Dr. Hassen M. Ouakad was born in Bizerte (Tunisia) in 1983. He received the B.Sc. degree, with honors, in Mechanics and Structures in 2007 from Tunisia Polytechnic School. In 2008 he received a master degree in Computational Mechanics from a joint graduate program between Tunisia Polytechnic School, Tunisia, and Virginia Tech, VA, USA. Then he joined the MEMS characterization and Motion Lab of the State University of New-York at Binghamton (NY, ISA), where he received the Ph.D. degree in 2010. In January 2011, he joined the Petroleum Engineering Department at the Texas A&M University in the Education City of Doha, State of Qatar, as a Postdoc Research Assistant. In September 2011 he joined the Mechanical Engineering Department of King Fahd University as an Assistant Professor. He got promoted to the rank of Associate Professor since April 2016. Since September 2018, he joined the Mechanical and Industrial Engineering Department of Sultan Qaboos University (SQU) in Oman as Associate Professor where he currently heads the Mechanical Systems Laboratory.
Dr. Ouakad is the recipient of the 2010 Excellence in research award granted by the Watson School of the State University of New-York at Binghamton, NY, USA. He was also awarded both the Excellence in Teaching and the Excellence in Academic Advising from the Engineering College of King Fahd University in May 2016 and April 2017 respectively. Moreover, He was awarded the Excellence in Research Award from the Deanship of Scientific Research at KFUPM back in May 2018. Dr. Ouakad developed and examined numerical/experimental techniques to characterize miniaturized devices rely on non-parallel plates electric actuating fields. He authored and co-authored more than ninety scientific articles published in highly ISI ranked international journals and referred conference proceedings. His work has been cited more than 1300 times and his H index is 15.
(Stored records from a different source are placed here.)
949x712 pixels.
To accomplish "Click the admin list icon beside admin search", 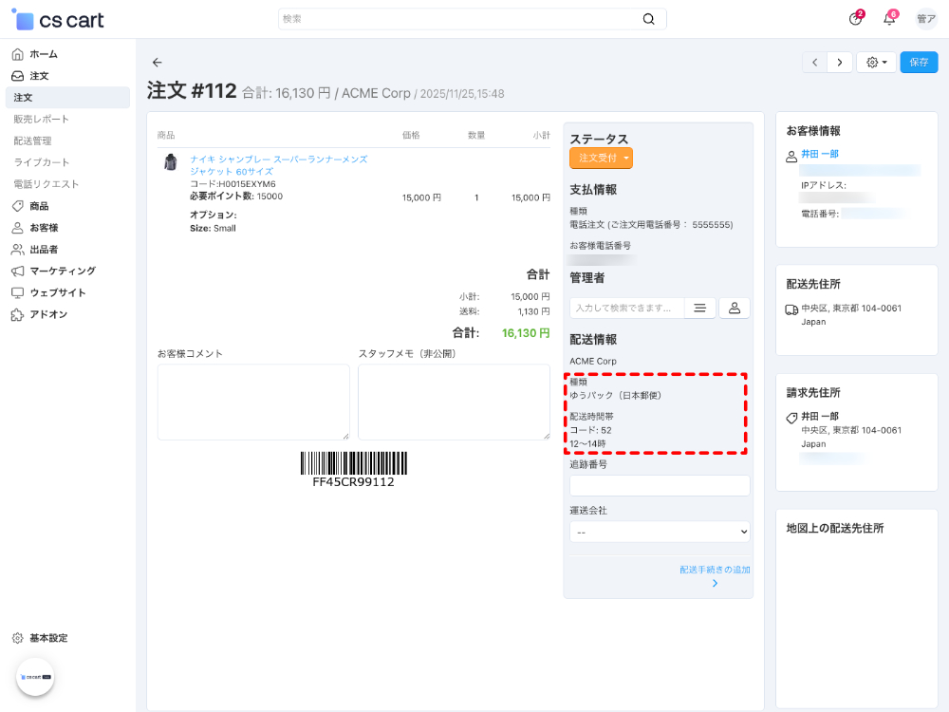I will tap(699, 308).
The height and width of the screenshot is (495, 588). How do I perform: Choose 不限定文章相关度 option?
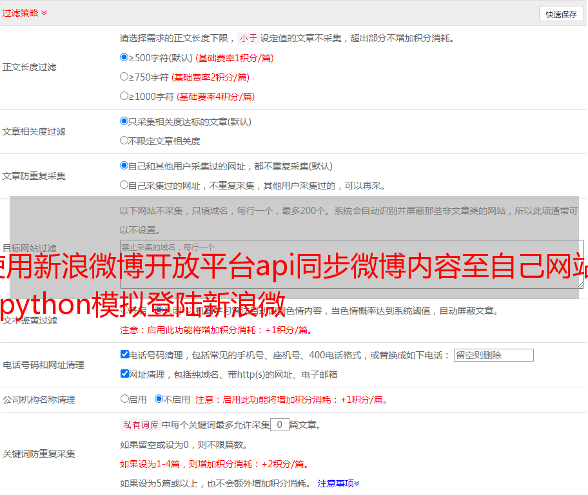[124, 141]
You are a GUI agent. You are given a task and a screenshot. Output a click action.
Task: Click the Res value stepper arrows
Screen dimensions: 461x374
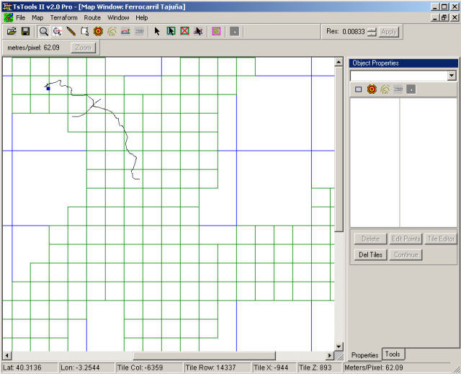pyautogui.click(x=372, y=32)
Dr. Ouakad is a member in the Institute of Electrical and Electronic Engineers (IEEE), and the American Society of Mechanical Engineering (ASME). He currently serves as an Associate Editor for the imminent journals of Vibration and Control, the IEEE ACCESS Journal, the Springer Microsystem Technologies. In addition, he served on few scientific committees of national and international symposiums and conferences.